Robert Bradshaw, 26.07.2011 07:00:
On Mon, Jul 25, 2011 at 9:48 PM, Vitja Makarov wrote:
I think that would seriously help with moving shared C-code into
cython library (.h and .so).
Some things like generator class implementation and cyfunction could
be move into .so file.
Yes, that would be good.
Well, *if* we find a way to make sure the additional modules get properly
distributed. It's not obvious to me how to do that, certainly not in a
cross-package way, and not even in a per-package way, as that would still
require some kind of interaction with distutils and maybe even changes to
the users' setup.py scripts (hopefully in a way that doesn't require them
to know what exact additional modules will be generated).
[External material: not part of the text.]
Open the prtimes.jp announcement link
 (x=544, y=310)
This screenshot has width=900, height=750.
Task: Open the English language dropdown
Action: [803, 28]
Of course we don't want a single .so file for
every tiny chunk of utility code, but one needs to be careful lumping
them together as well (e.g. things may compile differently depending
on the set of headers included in the .pyx file). To do this right I
we need to compile things at a higher level than module-by-module with
Cython.Build.cythonize or similar.
Certainly CyFunction and the generator class are easy and high-benefit
targets (compared to, e.g. tuple indexing utility code).
Now that we have a way to group utility code in a single file, including
automatically resolved dependencies to other files, it should be trivial to
take such a file and to compile it into a separate module. Cython modules
would then trivially export their public names anyway, and utility code in
C files could have an additional Cython wrapper file that would simply
depend on the C file and that properly exports the C functions through a
Python API and inter-module C-API.
We could even write empty utility files that only contain dependencies,
thus grouping together multiple utility files to one larger module.